L'abolition
Le programme commun de la gauche a été élaboré en 1972 et réécrit en 1977, il s'agissait d'une série de mesure qui associait les socialistes et les commuistes français. Parmi ces mesures, l'abolition de la peine de mort était prévue. Cette mesure était symbolique, et jusqu'en 1981 une nette majorité de français (environ 62%) était contre l'abolition. Ce programme commun dénote une prise de risque et un courage politique pour une mesure qui était pourtant d'ordre secondaire en comparaison d'autres idées.

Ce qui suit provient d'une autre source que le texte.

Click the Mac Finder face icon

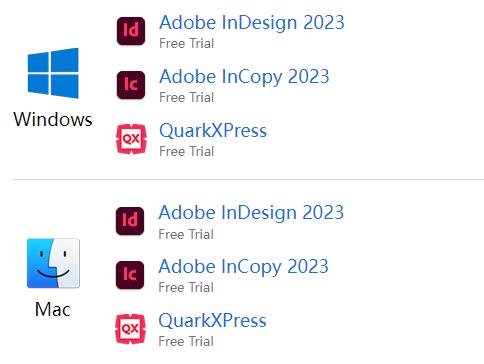pyautogui.click(x=53, y=263)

Il se trouve que les élections de 1974 furent perdues par le candidat François Mitterrand, il se risqua une seconde fois avec le programme commun et remporta la victoire en mai 1981. L'avocat Robert Badinter, fervent abolitionniste de longue date, a été choisi par le premier ministre Laurent fabius afin de devenir le garde des sceaux qui abolira la peine de mort en France. Cet avocat eut une histoire personnelle avec la peine de mort car un de ses clients, Roger Bontemps, bien qu'innocent du crime dont il a été accusé, a été décapité. Cette revanche marquera l'histoire politique française, car l'opinion publique du pays change lentement, et une large majorité de la population était hostile à l'abolition en 1981, aujourd'hui 52 % des français y sont favorables, cet acte politique a donc eut une influence incontestable sur nos opinions.